Si je me laisse aller je vais recopier le livre entier. En plus, ce n’est même pas celui dont j’ai promis la
présentation.
Je n’ai jamais vu écrire ainsi. (Au fond de moi, un peu d’envie.) Déjà je sais que je ne m’arrêterai pas là dans ma
lecture.
Je
regarde la fameuse liste « du même auteur : », en fin d’ouvrage. Il y
en a deux pages. Premières
publications : 1969. C’est un monsieur qui a du métier. (Je
comprends mieux, pour ses phrases. Quelque part, ça me rassure.) J’ai un
peu honte de ne pas le connaître.
J’ai
fini le livre, auquel, évidemment, je n’ai pas tout compris. Impression
d’une visite en restant sur le seuil. De ne pas
connaître tous les invités. (La réception était déjà commencée,
quand je suis arrivé. Il faudrait que je reprenne tout depuis le début.

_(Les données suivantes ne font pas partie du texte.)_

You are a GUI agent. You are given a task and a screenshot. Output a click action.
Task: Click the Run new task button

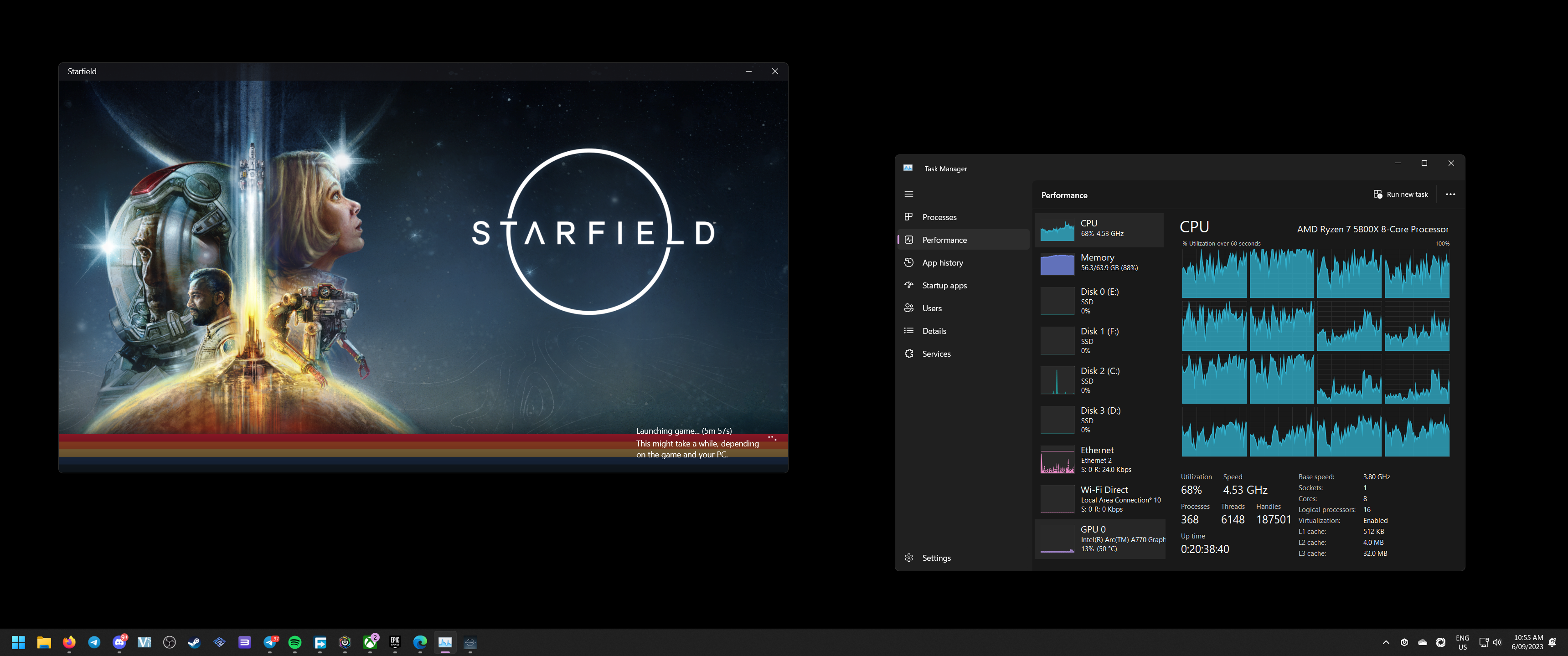(x=1400, y=195)
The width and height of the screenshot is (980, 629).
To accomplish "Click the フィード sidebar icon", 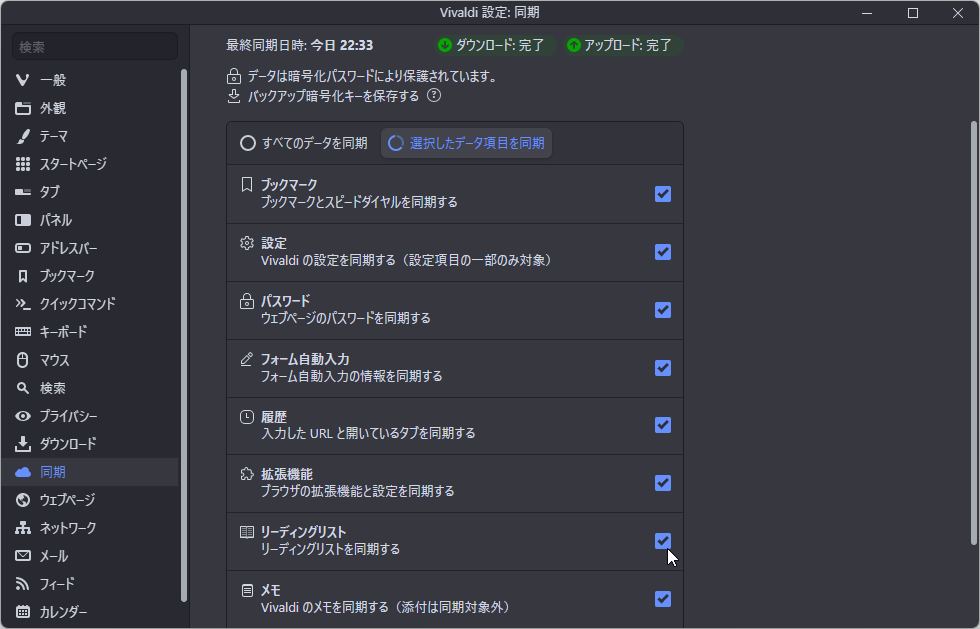I will [22, 583].
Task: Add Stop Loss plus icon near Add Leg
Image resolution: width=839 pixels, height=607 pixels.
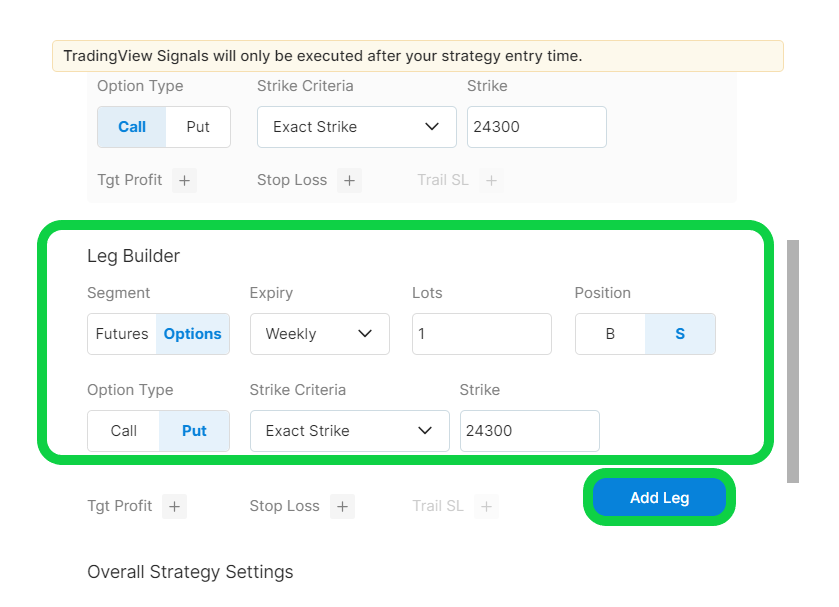Action: click(342, 506)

Toute la lecture. Il commence où, le début ? Il faudra
que je retourne voir la liste des titres, en fin d’ouvrage.) A-M,
tout de même, femme de l’auteur, me devient vite familière. Et là, sur
fond de mer, la silhouette crépusculaire de
Jean-Edern Hallier, que l’auteur appelle… comment l’appelle-t-il
déjà ?
Je ne me souviens pas de tout ; j’ai lu ce livre en… « achevé d’imprimer : octobre 2001 » ; j’ai dû le
lire début 2002. Puis j’ai lu Opérations, en 2003. Et Opérateur le néant, en 2005 ; que l’éditeur (ou l’auteur qui sait) a sous-titré « roman » ; c’est de
l’humour, je me dis, et après tout, pourquoi pas ?
Si
c’était moi, qui devais préciser le genre, qu’est-ce que je dirais ?
Journal intime ? Mémoires ? L’intime et
le public, la personne et le monde, le passé et l’actualité. Lucot,
tobogannant, nous charrie de l’un à l’autre – on s’accroche, et c’est
comme ça qu’on s’accroche, et qu’on lit l’opus suivant.
Il me semble que, des trois textes évoqués, Opérations est le plus tourné vers le monde, théâtre où elles se jouent, et qu’Opérateur le néant
serait le plus privé ; mais je
n’en jurerais pas, je ne jurerais rien d’ailleurs de tout ce que
j’ai pu dire, ce ne sont que mes impressions, en attendant la lecture du
Centre de la France (2006).
Août 2006.
Et finalement, comme souvent et sans autre raison que le temps qui nous manque, j’ai enjambé le Centre de la
France, et ne suis revenu sur ces terres qu’avec Allègements .
Commentaires
Lucot, juste un nom pour moi, mais tu redonnes envie d'aller voir, lire, intégrer.
Commentaire n°1
posté par
Dominique Hasselmann
le 21/03/2012 à 21h05
Même à moi ça me donne envie d'en lire un autre, tiens.
Réponse de
PhA
le 22/03/2012 à 17h50
J'aime bien : "je n'ai pas tout compris", "il faudrait que je
reprenne tout depuis le début", "je ne me souviens pas de tout". C'est
très encourageant. Et ça donne envie de se lancer dans
l'aventure.
Commentaire n°2
posté par
Anonyme
le 22/03/2012 à 08h14
J'aime beaucoup ne pas tout comprendre, surtout à la première
lecture, quand c'est le premier livre que je lis d'un auteur. Il me faut
du dépaysement : en pays trop balisé, je m'ennuie.